The city of Guarda was founded in 1199, in a location that was both difficult to reach and allowed as many as twenty leagues of the surrounding territory to be watched, [24] and Sancho I of Portugal transferred the diocese of Egitania (modern day Idanha-a-Velha) to Guarda,[25] while granting the city a charter that was based on the short charter of Salamanca.[26] Situated high up, the city had a remarkable defensive and strategic importance.[5] The Jewish quarter of the city, which already had some importance back in the 13th century among the communities of the kingdom of Portugal, was between 600 and 850 people in the 15th century, and hosted a significant number Jews expelled from Spain in 1492.[5]

In 1202 the diocese of Guarda was created, transferred from Idanha, the ancient and important Egitanian Roman city,[27] which was largely abandoned during the time of the invasions and wars against the Moors (Muslims), since, according to the legends, its situation on the border and its difficult location and defense exposed it to military attacks by Moors and Christians.[28] The city of Guarda was founded in a place much easier to defend, which would allow it to be taken Idanha as the main post of Beira Interior.[29]

The first Cathedral of Guarda was built in that same year, on the initiative of Bishop D. Martinho and with the support of King Sancho I. However, a few years later, it would be transferred to another place inside the city gates, between the years 1208 and 1214. Between 1390 and 1396 the current Cathedral of Guarda was built, at the initiative of Bishop D. Frei Vasco after the support granted by the king John I. The cathedral was later expanded between 1397 and 1426, between 1435 and 1458, and between 1504 and 1517.[30]

King Denis and Queen Elizabeth were in the Guarda region after their marriage, held on February 11, 1281, at the Royal Palace of Barcelona. They were there between November 1281 and the end of July 1282, particularly in the town of Trancoso.[31] The king signed the "Customs of Guarda" which consisted of letters from King Denis regarding the appeals of the residents of the villages and farms under the ecclesiastical jurisdiction of the bishop, on the income of 1,100 pounds that the county leased to Afonso, count of Boulogne, and also on the conflict that existed between the inhabitants of Vela and the inhabitants of Guarda (1311, 1315, 1321). There King Denis also prepared war with Castile, which would be resolved through the Treaty of Alcañices. In 1282, King Denis held the first Cortes de Guarda.[29]

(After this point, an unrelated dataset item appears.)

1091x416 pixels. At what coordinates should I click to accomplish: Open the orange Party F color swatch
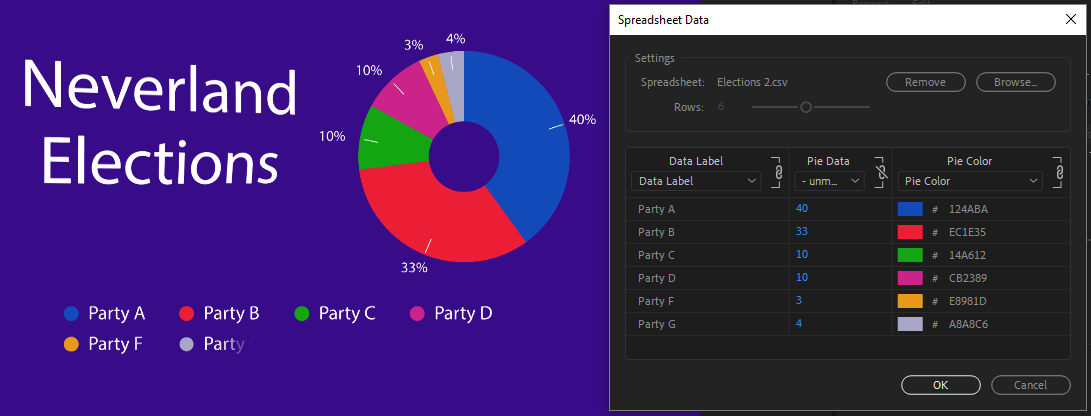coord(910,301)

1383–1385 Portuguese interregnum and House of Aviz edit

Cruise (or pillory) of Guarda.

In 1371, Denis granted in Guarda a "land of refuge" for the "humanized", who were the people convicted of murder, whom the king pardoned certain crimes or misdemeanors, with the aim that they would settle in the lands near borders.[32] In 1383 a college for poor students was created in the city by Bishop Afonso Correia II, associated with the Episcopal school of Guarda, existing since (at least) the 13th century.[33]

In 1465 King Afonso V made new Courts in Guarda, where the judges of the Civil Chamber were forbidden to disembark facts related to the city of Lisbon and whose resolutions were exclusive powers of the king.[34][35] In 1475, Prince John (future King John II) led a Council in Guarda to gather the troops that would participate in the Battle of Toro, within the course of the War of the Castilian Succession.[36] In the 1490s, when the expulsion of the Jews from Spain happened, Guarda received new inhabitants for its Jewish community, who would bring a new life to commerce in this border area. In 1493, the born and resident of Guarda, Rui de Pina, planned the Treaty of Tordesillas and set out on a diplomatic mission to Castile.[37] In 1496 and 1497, during the reign of Manuel I, the conversion or expulsion of the Jews was ordered, which led to the appearance of the so-called New Christians (or Marranos), and as well as the expulsion of the moors, dand or place to the appearance of crypto-Judaism in the region.[38] On October 22, 1536, the Inquisition began, and the persecution against Hindus (in Portuguese India), Muslims and Jews was launched.[39] The persecutions were also launched in Guarda, particularly as of June 8, 1564, when authorization was given to D. Ambrosio Capelo, inquisitor of Guarda, to conduct the inquisition in the dioceses of Guarda and Lamego.[40]

Portuguese succession crisis of 1580 edit

Old building of the city hall of the city of Guarda from the 17th century.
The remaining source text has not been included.